In a joint effort between the U.S. Central Command components, the United Kingdom Maritime Component Command and Commander Task Force 50, the purpose of the exercise was to demonstrate and evaluate the ability of joint medical assets to establish and integrate damage control surgery onboard coalition vessels.

To meet these ends, teams of medical specialists cooperated to complete several objectives throughout the exercise which took place onboard the HMS Ocean (L12), the Royal navy’s flagship.

“The basic principle was to simulate and practice receiving patients in the middle of the ocean via helicopter or vessel,” said U.S. Air Force Lt. Col. Sirikanya Sastri, a 379th EMDOS general surgeon and team lead for the participating mobile field surgical team (MFST) and expeditionary critical care team (ECCT). “We needed to make sure that if we ever do have a real world situation like this, we would operate with a smooth process: receive patients, triage them, and treat them.”

The exercise pitted the MFST-ECCT with a plethora of difficulties, including working onboard an unfamiliar coalition vessel, and operating with a coalition medical team they had never worked with.

“It was challenging working onboard a ship,” Sastri said. “It is a huge vessel, and has several levels and stairwells.

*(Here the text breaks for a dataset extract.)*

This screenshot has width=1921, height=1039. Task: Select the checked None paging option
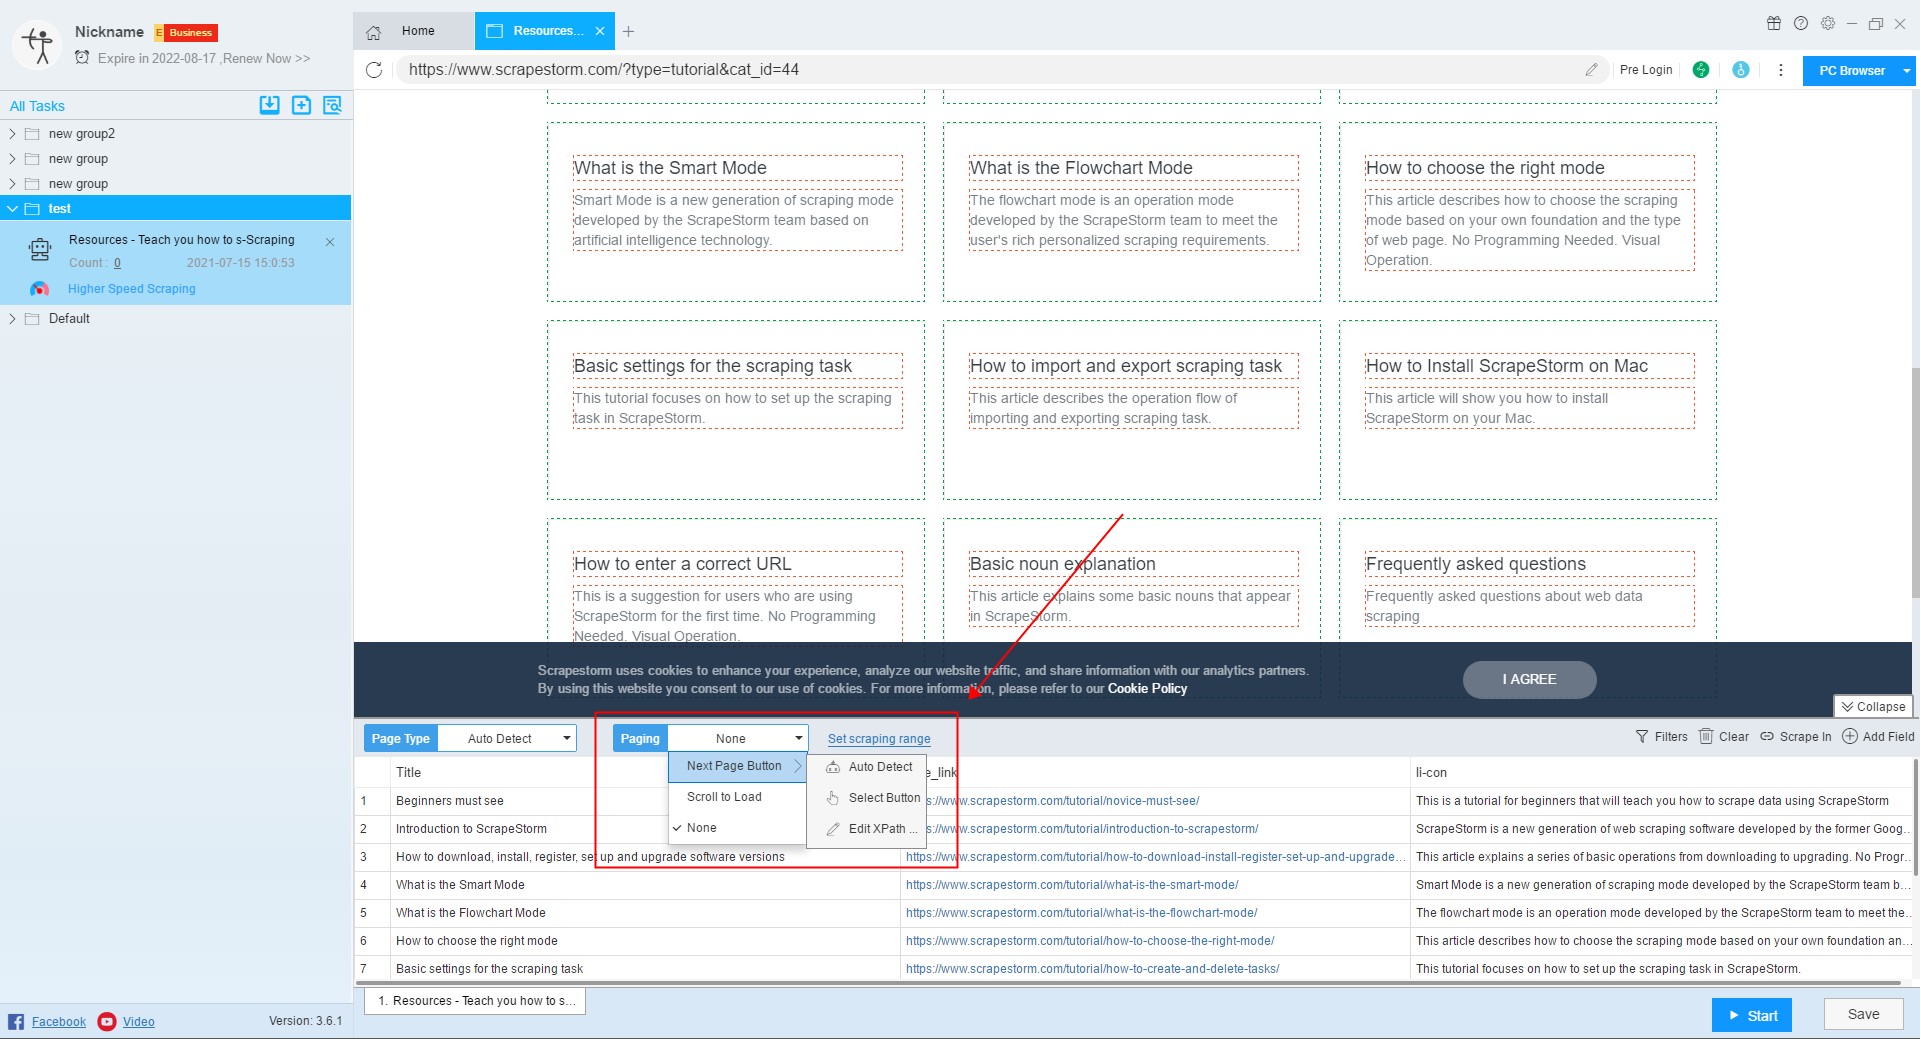click(702, 828)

We had to learn to navigate patients to the ship’s medical ward, all the while dealing with ladders and stairwells.”

While onboard, the MFST-ECCT personnel integrated with Royal navy medical personnel, requiring the teams to collaborate and assess their combined capabilities.

“The first thing we needed to do was understand who had what skills,” Sastri explained. “The Royal navy medical team had personnel with varying degrees of knowledge, from those just getting past initial training to very experienced. We needed to know who had what skillsets and knowledge so that we could integrate and use those personnel to their full potential.”

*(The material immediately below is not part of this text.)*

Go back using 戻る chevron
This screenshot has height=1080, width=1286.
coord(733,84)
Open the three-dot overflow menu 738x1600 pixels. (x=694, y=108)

Following familiarization, the teams went to work. Various casualty drills were completed involving an array of injuries and scenarios that would change at a moment’s notice to keep the teams on their toes.

“In a real world situation, a patient’s condition can change in seconds,” Sastri said. “So our teams needed to be able to adapt at a second’s notice.”

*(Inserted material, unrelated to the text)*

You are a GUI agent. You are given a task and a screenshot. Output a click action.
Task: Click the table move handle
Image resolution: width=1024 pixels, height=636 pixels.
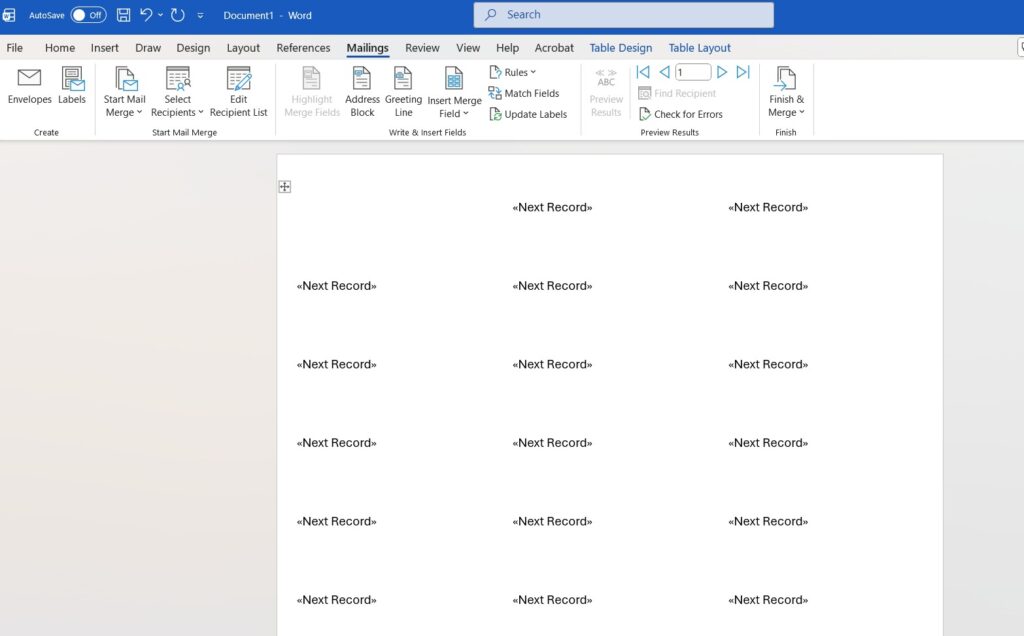tap(285, 187)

Through the various situations the teams encountered, both the MFST-ECCT and Royal navy personnel were able to test their capabilities, look at where things went well, and find areas that they needed to improve.

U.S. Air Force Lt. Col. Neva VanDerSchaegan, the medical operations director for U.S. Special Operations Command Central Forward Headquarters, said the objective was to integrate the U.S. Air Force’s medical capabilities with the ships-based capabilities to determine future operations for similar type of platforms.

By sharing skills, knowledge and personnel, the teams were able to learn together and build relationships, showing that the coalition partners will be ready should the need arise.